### AIM OF THE TASK
Every line in the records below that holds "agent" must be identified and copied.

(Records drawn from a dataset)
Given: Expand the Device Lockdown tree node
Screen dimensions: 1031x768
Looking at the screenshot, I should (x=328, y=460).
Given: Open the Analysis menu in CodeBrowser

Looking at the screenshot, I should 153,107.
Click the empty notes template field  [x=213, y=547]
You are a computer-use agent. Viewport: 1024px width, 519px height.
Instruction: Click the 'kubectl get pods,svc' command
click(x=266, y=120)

...

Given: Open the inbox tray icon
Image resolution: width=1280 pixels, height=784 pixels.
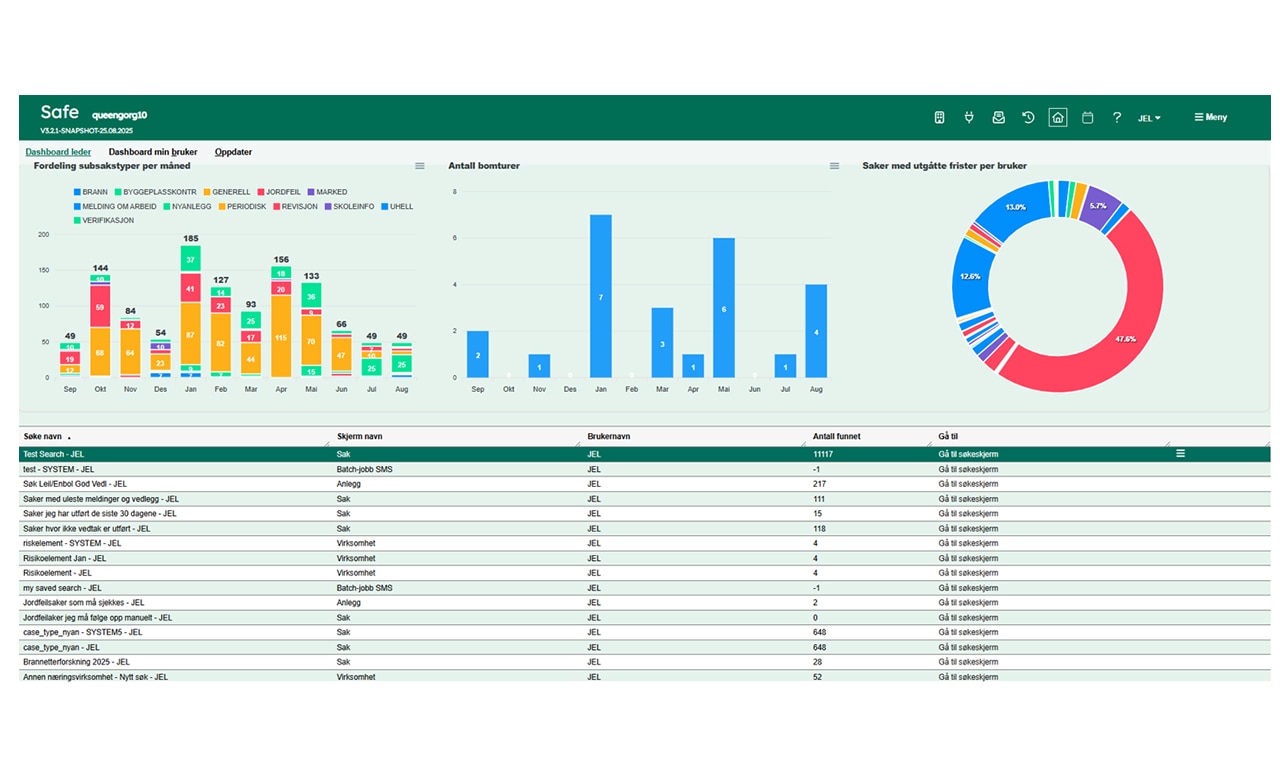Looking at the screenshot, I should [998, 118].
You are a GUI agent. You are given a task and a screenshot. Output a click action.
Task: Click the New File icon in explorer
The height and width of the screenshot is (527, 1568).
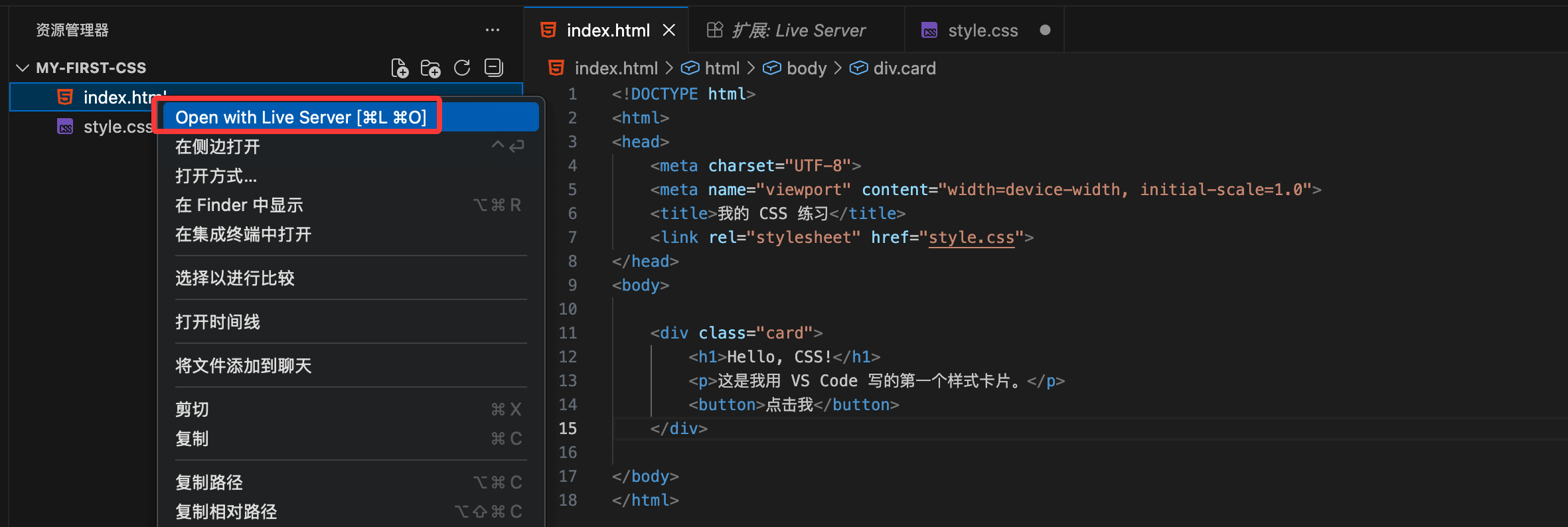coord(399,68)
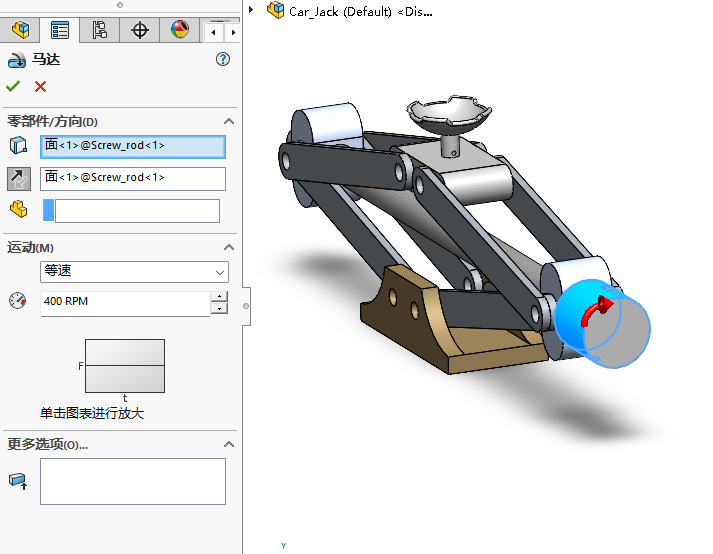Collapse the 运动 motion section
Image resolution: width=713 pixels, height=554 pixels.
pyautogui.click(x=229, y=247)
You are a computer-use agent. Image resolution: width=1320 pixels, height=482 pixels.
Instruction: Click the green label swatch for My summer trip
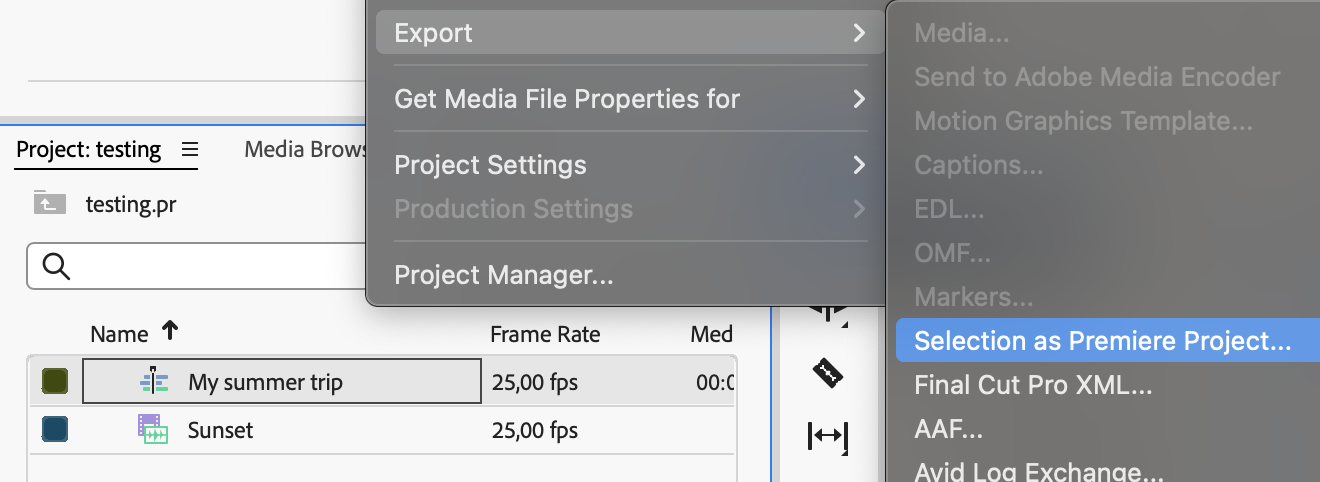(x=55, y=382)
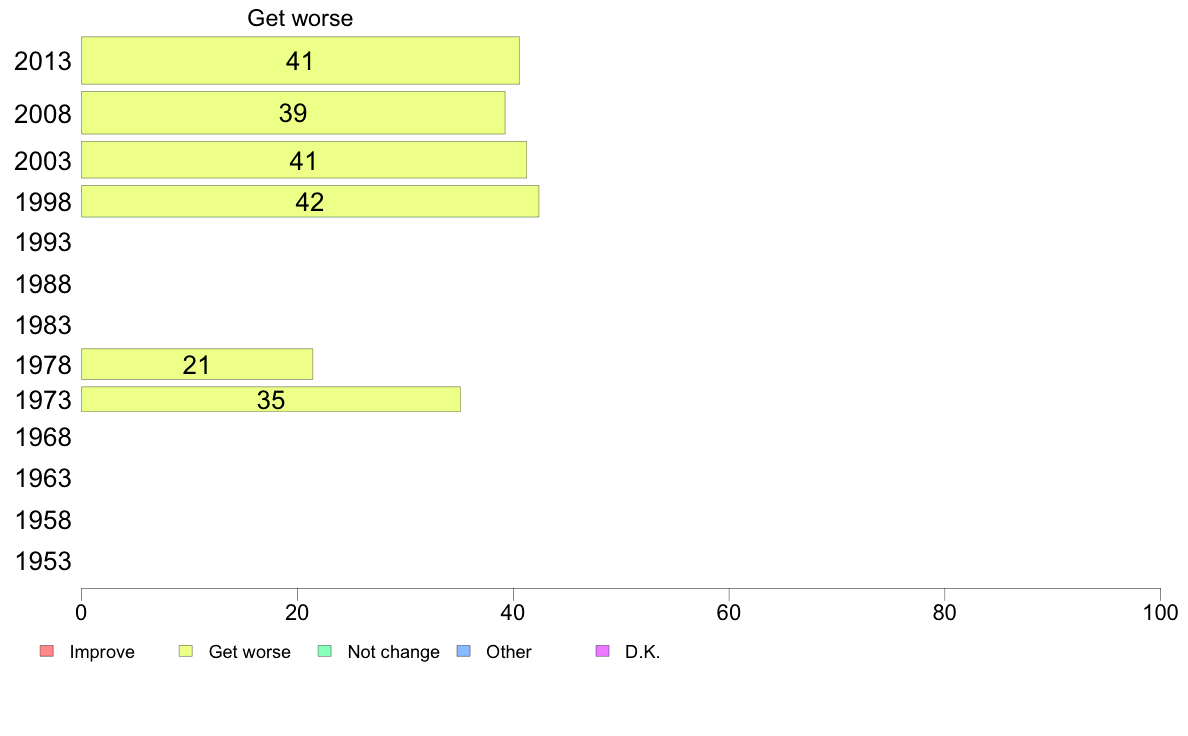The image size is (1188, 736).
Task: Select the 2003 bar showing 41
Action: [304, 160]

### ANSWER BOX
You are a computer-use agent. Viewport: 1024px width, 519px height.
You are a GUI agent. You are given a task and a screenshot. Output a click action.
You are a computer-use agent. Image resolution: width=1320 pixels, height=482 pixels.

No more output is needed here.